The Historical Burden of Feudalism
This is not a new sickness but a continuation of historical feudal norms. For centuries, communities in the Hindi heartland placed “izzat” (honor) above individual freedom. Land, cattle, and women became symbols of family prestige, to be controlled and guarded. Even as tractors replaced bullocks and malls replaced mandis, the feudal psyche survived intact.
Economic liberalization has filled pockets but not minds. The paradox persists: men earning salaries in Gurgaon’s glass towers return to villages that still dictate whom one can or cannot love.
Crumbling Walls, Future Reckonings
The contradictions are catching up with society. The shortage of brides is tearing through the illusion of self-sufficiency. Imported brides, broken families, honor killings, and frustrated youth are symptoms of a crumbling social order.
The tragedy is not just of individuals but of an entire civilization that shackles its young. In denying them the right to choose, society is sowing seeds of rebellion and despair. As one old saying warns, “Diwār girti hai, par deewar girne se pehle ghar hil jātā hai” (The wall falls, but before it falls, the house already shakes).

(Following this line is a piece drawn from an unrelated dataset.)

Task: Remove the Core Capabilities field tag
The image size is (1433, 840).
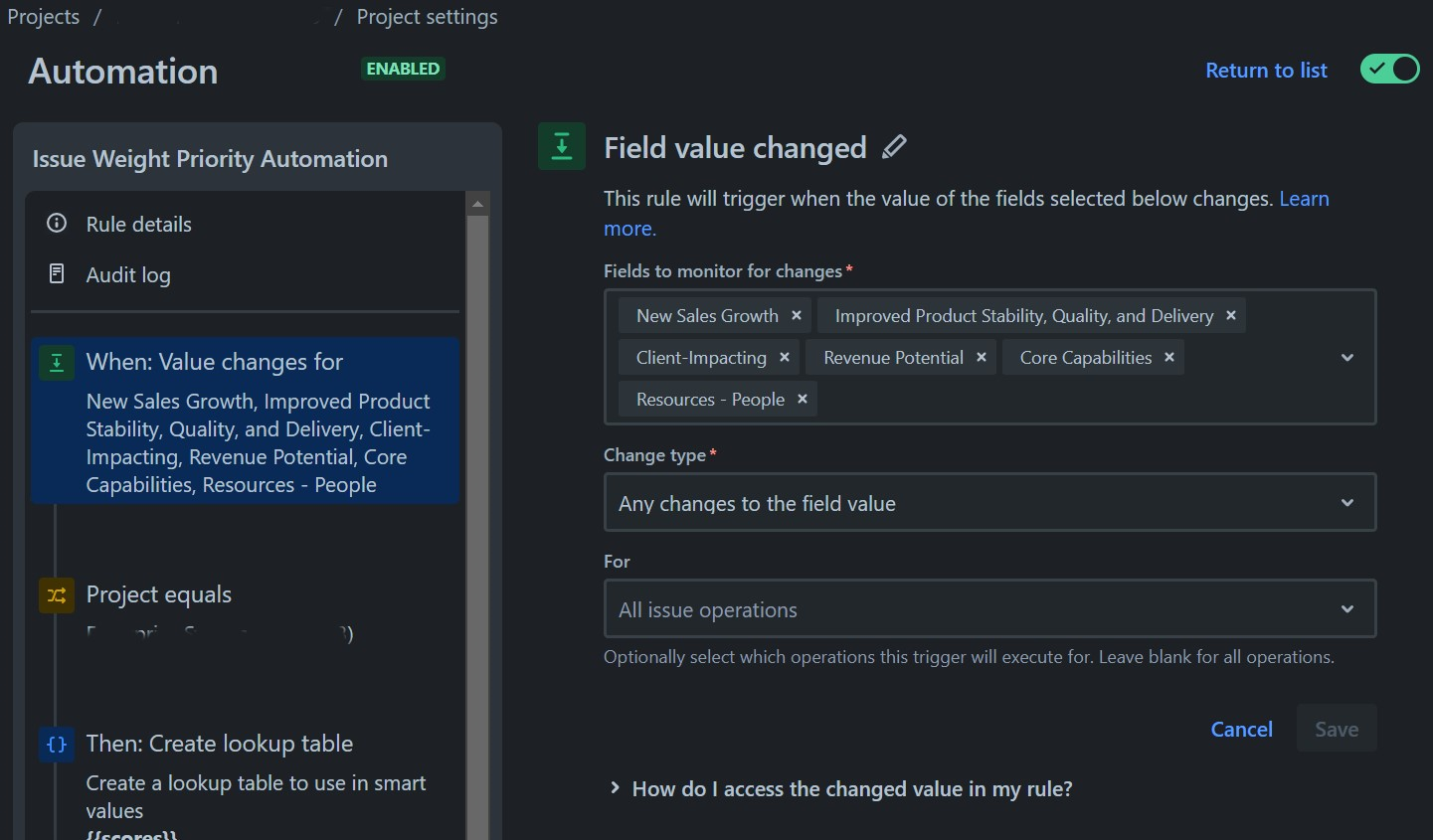Action: coord(1168,357)
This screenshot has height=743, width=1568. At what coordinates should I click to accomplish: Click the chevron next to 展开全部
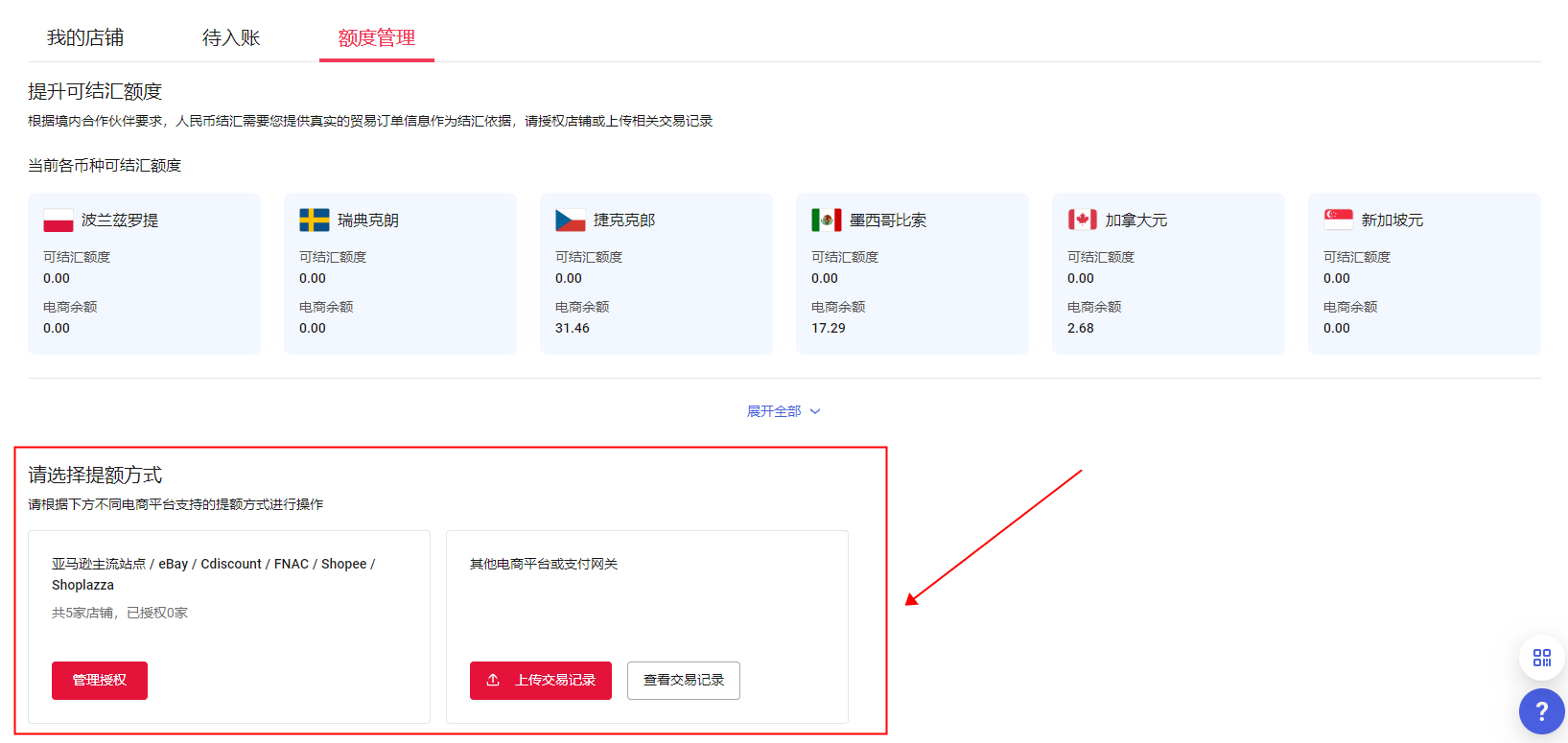pos(815,411)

Conclusion: Progress Beyond Highways
True progress is not measured in highways, malls, or industrial output. It is measured in dignity, freedom, and equality. A society that treats daughters as burdens, controls love, and cloaks hypocrisy in the garb of honor cannot call itself progressive.
The youth of Northern India deserve better. The coming generations will not forgive this betrayal. If we fail to break these feudal chains, the economic towers we build will rest on foundations of sand.
It is time to ask: Will we allow false honor to devour our humanity? Or will we choose love, equality, and justice as the real markers of development?